Putra Prayoga berubah menjadi pria dingin yang gemar mempermainkan wanita setelah Elena Nugroho memutuskan hubungan secara sepihak. Elena terpaksa berbohong tentang pernikahan karena perbedaan status sosial, lalu menghilang ke luar negeri. Lima tahun berlalu, takdir mempertemukan mereka kembali. Namun, kasih sayang Putra telah berganti menjadi kebencian mendalam. Elena kini bimbang, apakah ia harus mengungkap kebenaran di balik perpisahan itu atau tetap memendam cintanya.
Bab
Bagikan

Bab 3

Antoni mendengarkan penjelasan dari Elena dengan seksama. Sesekali dia menyodorkan tisu kearah wanita itu.
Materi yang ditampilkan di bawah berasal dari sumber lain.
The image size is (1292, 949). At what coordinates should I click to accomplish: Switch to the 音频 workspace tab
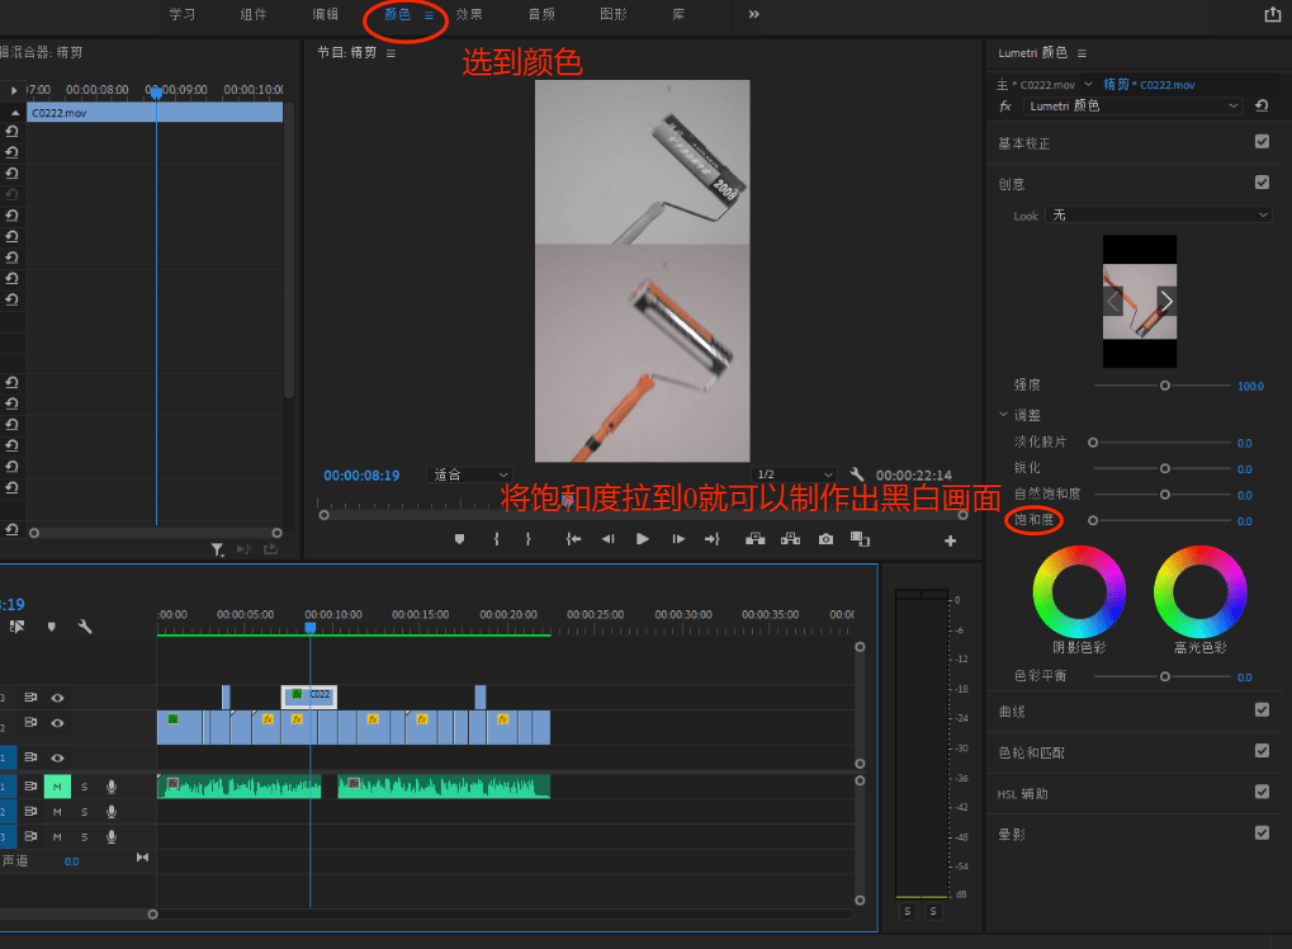(541, 14)
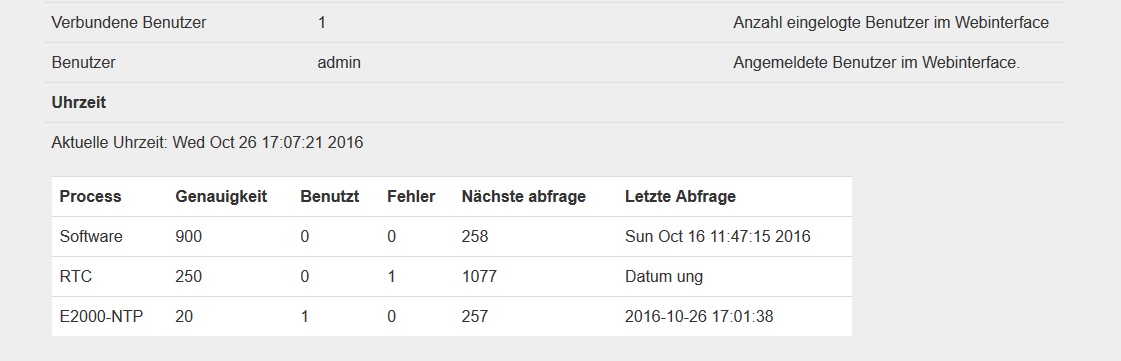
Task: Click the Letzte Abfrage column header
Action: tap(680, 197)
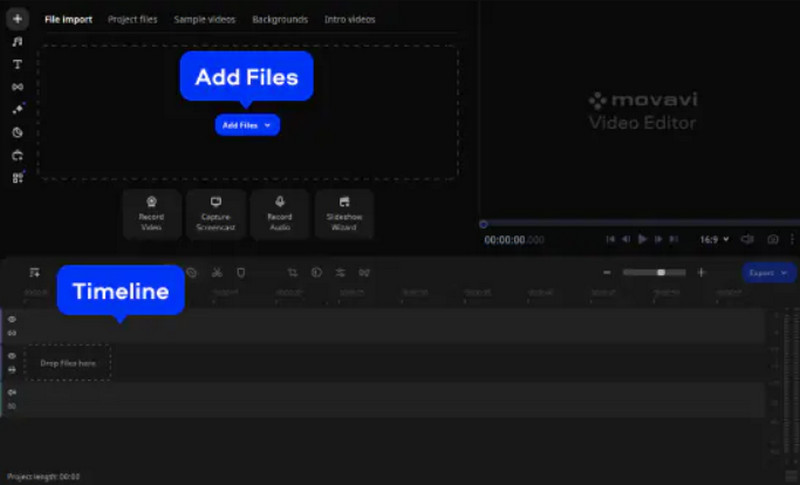Click the Record Video webcam icon
Viewport: 800px width, 485px height.
[152, 213]
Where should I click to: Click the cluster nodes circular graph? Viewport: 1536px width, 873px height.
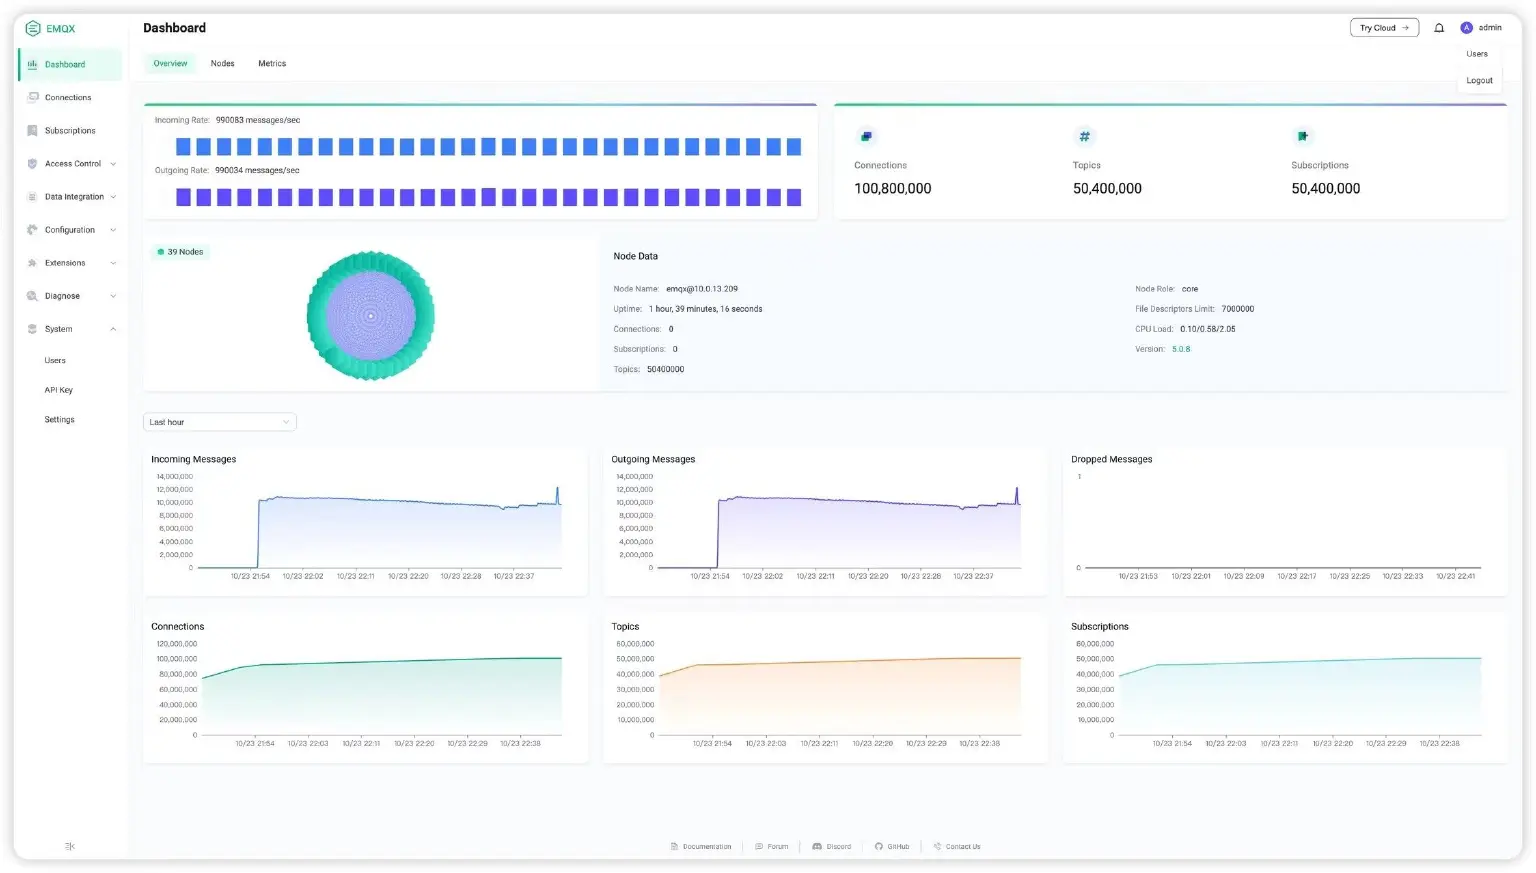coord(371,316)
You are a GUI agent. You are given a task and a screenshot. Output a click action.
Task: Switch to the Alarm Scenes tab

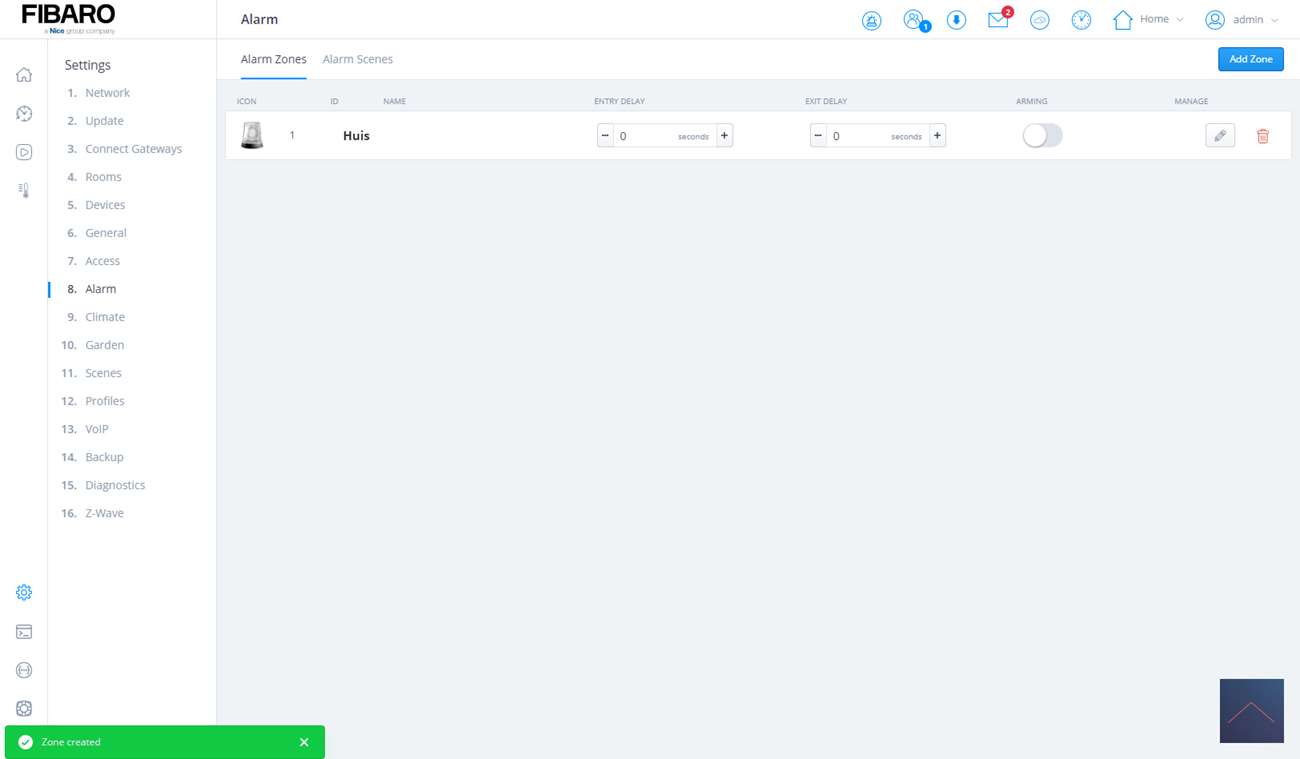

Sesekali dia mengelus punggung Elena menenangkan. 

"Jadi, kamu ingin meminta bantuan apa kepadaku?" tanya Antoni.

"Saat nanti Putra menghubungiku, bisakah kamu katakan jika kamu adalah calon suamiku dan minta dia untuk melupakan aku, jangan biarkan dia mencariku lagi," pinta Elena.

"Apakah kamu yakin? Bukankah seharusnya kamu mempertahankan cintamu untuk Putra," sela Antoni saat mendengar ide Elena.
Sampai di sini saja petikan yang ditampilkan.